= 文書抜粋 =
········
Réalisation ॐ

永遠の相のもとに 〜 Sub specie aeternitatis 〜

平成最後の夏

・7/25(水)深夜に唐突に遠縁からの訃報が入った。前に会ったのは5年くらい前。翌朝、病院に向かうと普通にベッドに寝ていた。情報が錯綜していたようで、生きていた。少し言葉を交わして「また来るから」と言い残して、そのまま荷物を取りに戻ってフジロックに出発した。

・7/26(木)前夜祭〜7/29(日) フジロック20周年の今年、個人的には15回目だったかな?2002年に最初で最後のつもりで参加してから、ほぼ毎年のように。ウッドストックな雰囲気に憧れて「生まれてくるのが遅すぎた」と感じながら生きてきたが、今はフェスおじさんとしての誇りを抱いて生きている。背伸びしなくてもボブディランが聴けるようになったのだな、と感慨に浸りつつ、まだ現役で演ってる本人が別格過ぎてひれ伏したい。
········
= 対象データ =
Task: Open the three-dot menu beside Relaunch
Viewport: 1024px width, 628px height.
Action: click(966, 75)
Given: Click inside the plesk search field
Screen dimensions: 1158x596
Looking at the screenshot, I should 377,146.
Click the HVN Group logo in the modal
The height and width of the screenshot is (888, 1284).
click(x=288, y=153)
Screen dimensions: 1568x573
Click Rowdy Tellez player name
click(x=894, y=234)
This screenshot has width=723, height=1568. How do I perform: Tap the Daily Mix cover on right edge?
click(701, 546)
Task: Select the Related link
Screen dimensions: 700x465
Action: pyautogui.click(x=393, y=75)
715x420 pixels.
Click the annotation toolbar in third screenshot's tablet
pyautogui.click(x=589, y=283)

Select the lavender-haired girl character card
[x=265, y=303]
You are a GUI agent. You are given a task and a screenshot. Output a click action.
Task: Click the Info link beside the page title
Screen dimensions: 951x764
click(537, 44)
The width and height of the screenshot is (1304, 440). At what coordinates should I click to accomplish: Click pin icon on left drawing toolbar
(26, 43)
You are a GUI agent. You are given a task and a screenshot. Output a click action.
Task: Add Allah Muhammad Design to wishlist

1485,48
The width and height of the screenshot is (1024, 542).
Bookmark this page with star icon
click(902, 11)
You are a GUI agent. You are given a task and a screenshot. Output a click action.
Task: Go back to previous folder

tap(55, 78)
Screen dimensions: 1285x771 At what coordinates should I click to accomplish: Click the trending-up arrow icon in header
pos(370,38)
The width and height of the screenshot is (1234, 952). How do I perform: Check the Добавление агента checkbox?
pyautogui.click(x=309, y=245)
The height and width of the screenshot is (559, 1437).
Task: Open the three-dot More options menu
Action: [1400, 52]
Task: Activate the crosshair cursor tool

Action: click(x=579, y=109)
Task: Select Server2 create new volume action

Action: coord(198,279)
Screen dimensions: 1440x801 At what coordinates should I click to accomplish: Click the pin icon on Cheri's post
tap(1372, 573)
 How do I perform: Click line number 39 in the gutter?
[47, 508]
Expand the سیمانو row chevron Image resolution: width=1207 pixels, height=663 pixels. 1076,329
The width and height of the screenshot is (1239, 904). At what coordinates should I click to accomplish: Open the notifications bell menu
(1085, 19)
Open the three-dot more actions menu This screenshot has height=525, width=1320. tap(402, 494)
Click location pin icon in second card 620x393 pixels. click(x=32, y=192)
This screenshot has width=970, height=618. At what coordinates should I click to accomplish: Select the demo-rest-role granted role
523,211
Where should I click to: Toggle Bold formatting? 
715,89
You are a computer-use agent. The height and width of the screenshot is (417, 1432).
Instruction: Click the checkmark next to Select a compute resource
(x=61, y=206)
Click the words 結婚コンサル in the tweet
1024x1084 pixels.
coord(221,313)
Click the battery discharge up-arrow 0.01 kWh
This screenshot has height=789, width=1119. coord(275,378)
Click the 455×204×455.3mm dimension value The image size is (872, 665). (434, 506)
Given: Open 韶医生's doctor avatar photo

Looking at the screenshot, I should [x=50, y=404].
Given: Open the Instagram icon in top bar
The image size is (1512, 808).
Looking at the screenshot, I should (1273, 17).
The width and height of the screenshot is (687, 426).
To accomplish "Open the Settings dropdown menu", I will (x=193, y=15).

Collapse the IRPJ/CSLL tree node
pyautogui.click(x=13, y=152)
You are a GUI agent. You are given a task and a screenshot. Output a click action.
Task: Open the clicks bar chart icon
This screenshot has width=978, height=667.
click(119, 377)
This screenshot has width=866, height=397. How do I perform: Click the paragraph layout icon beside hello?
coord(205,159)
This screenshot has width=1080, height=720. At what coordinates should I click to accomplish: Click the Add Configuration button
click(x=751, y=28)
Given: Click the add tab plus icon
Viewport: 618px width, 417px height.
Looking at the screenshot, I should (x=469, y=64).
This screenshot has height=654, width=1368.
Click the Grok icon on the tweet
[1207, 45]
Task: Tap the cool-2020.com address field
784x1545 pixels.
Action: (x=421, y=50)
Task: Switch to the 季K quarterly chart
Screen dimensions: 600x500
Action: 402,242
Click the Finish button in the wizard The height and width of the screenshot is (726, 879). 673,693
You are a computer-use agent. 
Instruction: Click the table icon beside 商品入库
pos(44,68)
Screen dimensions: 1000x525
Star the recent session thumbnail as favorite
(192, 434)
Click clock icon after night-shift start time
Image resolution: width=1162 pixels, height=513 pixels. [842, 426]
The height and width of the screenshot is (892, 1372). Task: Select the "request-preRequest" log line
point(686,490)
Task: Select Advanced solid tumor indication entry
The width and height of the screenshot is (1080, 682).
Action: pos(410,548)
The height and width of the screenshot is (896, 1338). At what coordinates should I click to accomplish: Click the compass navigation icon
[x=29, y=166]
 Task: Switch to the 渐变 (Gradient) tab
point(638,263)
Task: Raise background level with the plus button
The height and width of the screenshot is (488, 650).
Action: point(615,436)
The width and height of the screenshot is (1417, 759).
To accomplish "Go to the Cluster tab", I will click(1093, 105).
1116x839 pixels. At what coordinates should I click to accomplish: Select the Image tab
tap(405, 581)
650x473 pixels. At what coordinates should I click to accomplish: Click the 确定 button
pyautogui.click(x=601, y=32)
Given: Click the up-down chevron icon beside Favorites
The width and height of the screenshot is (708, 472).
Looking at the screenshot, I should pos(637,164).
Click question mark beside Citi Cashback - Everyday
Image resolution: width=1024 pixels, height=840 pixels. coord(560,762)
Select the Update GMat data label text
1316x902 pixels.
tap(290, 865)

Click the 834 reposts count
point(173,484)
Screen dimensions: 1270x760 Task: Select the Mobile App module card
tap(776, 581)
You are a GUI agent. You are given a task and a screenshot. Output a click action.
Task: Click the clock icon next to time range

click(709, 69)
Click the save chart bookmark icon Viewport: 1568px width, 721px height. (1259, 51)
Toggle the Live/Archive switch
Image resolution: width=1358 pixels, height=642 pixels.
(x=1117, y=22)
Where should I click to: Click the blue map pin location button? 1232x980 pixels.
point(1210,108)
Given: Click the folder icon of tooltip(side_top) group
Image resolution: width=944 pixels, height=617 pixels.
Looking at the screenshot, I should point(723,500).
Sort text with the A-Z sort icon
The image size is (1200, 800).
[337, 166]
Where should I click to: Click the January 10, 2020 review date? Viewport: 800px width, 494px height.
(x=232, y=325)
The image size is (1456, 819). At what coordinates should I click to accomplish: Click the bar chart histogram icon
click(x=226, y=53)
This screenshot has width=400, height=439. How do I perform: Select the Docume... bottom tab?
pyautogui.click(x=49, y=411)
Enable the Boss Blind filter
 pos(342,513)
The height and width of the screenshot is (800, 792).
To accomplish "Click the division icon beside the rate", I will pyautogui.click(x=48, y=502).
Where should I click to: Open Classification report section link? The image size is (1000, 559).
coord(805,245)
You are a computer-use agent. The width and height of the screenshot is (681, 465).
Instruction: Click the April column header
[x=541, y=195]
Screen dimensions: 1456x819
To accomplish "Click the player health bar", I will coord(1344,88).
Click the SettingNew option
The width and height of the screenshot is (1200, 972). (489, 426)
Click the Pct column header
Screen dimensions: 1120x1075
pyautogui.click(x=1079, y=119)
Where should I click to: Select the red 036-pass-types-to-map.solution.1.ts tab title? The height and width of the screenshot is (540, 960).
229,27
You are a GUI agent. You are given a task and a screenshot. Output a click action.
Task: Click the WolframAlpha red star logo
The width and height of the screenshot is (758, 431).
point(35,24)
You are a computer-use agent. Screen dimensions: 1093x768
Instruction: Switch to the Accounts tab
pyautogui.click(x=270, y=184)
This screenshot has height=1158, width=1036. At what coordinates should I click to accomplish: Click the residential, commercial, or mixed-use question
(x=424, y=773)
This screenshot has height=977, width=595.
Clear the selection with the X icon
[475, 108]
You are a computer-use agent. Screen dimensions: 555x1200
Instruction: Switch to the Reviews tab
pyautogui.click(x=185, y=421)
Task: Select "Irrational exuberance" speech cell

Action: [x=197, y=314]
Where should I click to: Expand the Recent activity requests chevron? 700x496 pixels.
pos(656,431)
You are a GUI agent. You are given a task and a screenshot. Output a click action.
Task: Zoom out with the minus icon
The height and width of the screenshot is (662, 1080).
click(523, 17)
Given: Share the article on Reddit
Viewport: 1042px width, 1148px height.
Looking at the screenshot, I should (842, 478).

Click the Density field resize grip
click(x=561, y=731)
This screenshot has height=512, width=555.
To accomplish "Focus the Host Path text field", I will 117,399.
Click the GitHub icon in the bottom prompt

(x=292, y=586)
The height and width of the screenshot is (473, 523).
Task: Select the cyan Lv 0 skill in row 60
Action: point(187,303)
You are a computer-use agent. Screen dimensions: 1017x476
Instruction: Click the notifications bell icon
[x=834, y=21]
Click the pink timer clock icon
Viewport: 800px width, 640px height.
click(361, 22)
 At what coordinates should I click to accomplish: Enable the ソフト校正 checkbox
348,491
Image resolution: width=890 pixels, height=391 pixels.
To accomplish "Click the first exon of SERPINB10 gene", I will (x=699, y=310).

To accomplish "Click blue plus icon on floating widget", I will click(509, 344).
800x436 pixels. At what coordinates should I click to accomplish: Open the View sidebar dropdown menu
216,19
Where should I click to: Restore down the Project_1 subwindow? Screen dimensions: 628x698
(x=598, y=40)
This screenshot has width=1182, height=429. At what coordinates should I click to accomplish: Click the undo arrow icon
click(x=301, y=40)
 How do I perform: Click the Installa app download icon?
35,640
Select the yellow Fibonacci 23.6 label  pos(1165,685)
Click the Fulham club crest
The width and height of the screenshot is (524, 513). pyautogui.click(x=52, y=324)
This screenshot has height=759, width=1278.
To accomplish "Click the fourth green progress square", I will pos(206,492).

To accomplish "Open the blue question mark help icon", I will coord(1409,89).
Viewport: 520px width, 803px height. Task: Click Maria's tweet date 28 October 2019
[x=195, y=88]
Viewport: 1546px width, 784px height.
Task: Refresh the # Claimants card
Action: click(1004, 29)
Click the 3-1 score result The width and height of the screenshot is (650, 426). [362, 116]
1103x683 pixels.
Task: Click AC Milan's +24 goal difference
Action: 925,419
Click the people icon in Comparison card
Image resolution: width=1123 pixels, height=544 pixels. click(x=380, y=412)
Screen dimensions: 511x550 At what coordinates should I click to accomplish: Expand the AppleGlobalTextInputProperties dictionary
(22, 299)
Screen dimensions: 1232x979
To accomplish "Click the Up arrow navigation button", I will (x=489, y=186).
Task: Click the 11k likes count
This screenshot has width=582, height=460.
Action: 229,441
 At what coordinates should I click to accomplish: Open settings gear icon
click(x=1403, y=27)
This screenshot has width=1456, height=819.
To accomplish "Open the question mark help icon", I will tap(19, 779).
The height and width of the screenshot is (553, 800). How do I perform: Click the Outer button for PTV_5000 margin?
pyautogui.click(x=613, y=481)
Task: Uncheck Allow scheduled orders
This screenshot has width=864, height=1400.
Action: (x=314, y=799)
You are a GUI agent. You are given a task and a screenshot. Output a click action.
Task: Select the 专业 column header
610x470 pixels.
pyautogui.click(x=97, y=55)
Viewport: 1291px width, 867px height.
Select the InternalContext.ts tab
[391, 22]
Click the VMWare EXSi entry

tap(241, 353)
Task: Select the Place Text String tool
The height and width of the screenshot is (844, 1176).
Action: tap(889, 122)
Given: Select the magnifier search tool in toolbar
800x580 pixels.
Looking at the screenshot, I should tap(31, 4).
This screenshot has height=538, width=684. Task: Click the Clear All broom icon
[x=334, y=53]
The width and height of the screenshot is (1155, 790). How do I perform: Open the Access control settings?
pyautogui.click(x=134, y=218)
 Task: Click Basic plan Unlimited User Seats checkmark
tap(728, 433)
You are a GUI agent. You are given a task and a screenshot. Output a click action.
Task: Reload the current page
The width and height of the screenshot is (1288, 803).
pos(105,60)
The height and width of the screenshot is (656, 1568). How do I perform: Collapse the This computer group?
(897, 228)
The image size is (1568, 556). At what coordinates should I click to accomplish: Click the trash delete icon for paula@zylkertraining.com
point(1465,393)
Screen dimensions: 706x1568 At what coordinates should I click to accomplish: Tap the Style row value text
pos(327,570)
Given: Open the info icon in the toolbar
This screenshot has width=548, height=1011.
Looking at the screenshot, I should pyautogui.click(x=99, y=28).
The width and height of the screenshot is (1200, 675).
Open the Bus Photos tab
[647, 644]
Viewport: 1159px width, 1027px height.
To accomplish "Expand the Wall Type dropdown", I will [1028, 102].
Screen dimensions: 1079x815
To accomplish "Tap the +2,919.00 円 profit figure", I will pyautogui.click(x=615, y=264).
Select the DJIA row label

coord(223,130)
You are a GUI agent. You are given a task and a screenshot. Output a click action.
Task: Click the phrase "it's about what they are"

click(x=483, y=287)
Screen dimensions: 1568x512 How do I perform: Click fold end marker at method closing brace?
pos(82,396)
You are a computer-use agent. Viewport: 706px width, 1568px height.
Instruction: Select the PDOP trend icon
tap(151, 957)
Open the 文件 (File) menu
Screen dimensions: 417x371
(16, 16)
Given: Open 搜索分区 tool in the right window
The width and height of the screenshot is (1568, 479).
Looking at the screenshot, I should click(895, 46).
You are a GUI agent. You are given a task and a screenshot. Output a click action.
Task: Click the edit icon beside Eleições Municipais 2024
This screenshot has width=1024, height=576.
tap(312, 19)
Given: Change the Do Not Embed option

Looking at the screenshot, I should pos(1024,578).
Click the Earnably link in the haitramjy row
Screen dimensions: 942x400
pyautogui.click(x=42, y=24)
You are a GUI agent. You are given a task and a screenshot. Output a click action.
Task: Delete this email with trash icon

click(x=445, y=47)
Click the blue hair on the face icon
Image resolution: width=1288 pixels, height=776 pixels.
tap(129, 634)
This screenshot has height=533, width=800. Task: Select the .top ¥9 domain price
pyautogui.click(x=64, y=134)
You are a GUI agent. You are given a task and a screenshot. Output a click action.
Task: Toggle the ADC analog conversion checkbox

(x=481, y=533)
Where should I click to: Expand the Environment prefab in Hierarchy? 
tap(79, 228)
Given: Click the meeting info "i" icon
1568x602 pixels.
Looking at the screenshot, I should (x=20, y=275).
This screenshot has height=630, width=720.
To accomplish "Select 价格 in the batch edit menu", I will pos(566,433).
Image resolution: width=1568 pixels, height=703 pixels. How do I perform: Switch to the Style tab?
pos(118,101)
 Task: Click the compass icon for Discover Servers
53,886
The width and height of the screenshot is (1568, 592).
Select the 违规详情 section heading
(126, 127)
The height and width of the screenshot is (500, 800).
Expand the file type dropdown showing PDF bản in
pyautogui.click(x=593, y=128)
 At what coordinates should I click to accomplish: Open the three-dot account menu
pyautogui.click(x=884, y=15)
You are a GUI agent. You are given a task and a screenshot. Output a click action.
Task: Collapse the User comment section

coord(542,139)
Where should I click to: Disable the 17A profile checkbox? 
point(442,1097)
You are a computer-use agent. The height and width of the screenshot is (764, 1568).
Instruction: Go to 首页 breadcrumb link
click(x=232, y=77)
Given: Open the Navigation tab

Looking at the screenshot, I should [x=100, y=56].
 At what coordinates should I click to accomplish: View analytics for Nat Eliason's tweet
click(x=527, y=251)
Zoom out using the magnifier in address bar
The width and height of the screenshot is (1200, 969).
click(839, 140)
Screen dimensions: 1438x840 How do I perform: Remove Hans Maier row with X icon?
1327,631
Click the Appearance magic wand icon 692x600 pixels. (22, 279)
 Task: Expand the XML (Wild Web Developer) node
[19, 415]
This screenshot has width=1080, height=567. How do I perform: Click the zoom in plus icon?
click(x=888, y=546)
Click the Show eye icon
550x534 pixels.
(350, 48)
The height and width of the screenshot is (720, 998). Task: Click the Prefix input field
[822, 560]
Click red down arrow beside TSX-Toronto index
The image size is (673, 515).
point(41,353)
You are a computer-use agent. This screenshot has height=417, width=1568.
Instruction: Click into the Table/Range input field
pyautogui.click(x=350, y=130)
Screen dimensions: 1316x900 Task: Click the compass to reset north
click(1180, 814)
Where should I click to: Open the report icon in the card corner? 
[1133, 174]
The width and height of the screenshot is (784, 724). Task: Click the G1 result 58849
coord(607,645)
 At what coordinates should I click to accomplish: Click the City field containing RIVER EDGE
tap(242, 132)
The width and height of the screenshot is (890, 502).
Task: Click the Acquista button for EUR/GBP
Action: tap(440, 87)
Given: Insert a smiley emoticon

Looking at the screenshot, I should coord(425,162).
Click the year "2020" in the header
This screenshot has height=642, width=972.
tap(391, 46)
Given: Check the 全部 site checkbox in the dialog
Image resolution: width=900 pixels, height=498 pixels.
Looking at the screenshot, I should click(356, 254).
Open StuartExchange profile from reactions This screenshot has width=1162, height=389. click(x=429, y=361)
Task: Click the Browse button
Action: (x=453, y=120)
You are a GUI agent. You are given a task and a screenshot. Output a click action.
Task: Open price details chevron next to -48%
········
= 設問 =
- A) 「平成最後の夏」の文章で、筆者がフジロックに初めて参加したのは何年か。
- B) 「平成最後の夏」の文章のうち、「永遠の相のもとに 〜 Sub」から「人が別格過ぎてひれ伏したい。」までをすべてそのまま書き写せ。
- C) 「平成最後の夏」の文章を、示された最後の文のあとから書き継げ。

= 設問別解答 =
- A) 2002年。

- B)
永遠の相のもとに 〜 Sub specie aeternitatis 〜

平成最後の夏

・7/25(水)深夜に唐突に遠縁からの訃報が入った。前に会ったのは5年くらい前。翌朝、病院に向かうと普通にベッドに寝ていた。情報が錯綜していたようで、生きていた。少し言葉を交わして「また来るから」と言い残して、そのまま荷物を取りに戻ってフジロックに出発した。

・7/26(木)前夜祭〜7/29(日) フジロック20周年の今年、個人的には15回目だったかな?2002年に最初で最後のつもりで参加してから、ほぼ毎年のように。ウッドストックな雰囲気に憧れて「生まれてくるのが遅すぎた」と感じながら生きてきたが、今はフェスおじさんとしての誇りを抱いて生きている。背伸びしなくてもボブディランが聴けるようになったのだな、と感慨に浸りつつ、まだ現役で演ってる本人が別格過ぎてひれ伏したい。

- C)
・8/2(木)浅井健一 アコースティックライブ。久々の横浜、1994年に住んでいた戸塚の社員寮は今はもうない。リリース時期が重なる「幸せの鐘が鳴り響き僕はただ悲しいふりをする」「THE SIX」が当時の想い出にBGMで流れる。この日のライブではブランキーを何曲も演ってくれたので懐かしさで大興奮。長い間、あの街の、あの世界観の住人だった。

・8/5(日)〜11(土)夏期スクーリングで経済学と統計学のお勉強。1990年に機械工学を学んでいた頃、数式を解くのが苦痛で仕方なかったが、それに比べれば「ちょろい」と感じる数式とグラフ。昔とった杵柄で何とか付いていけた。新たな学びの収穫もさることながら、自分の脳内に力学や数理最適化の思考回路がしっかり息づいていることを再認識させられた。それが諸刃の剣なんだけど。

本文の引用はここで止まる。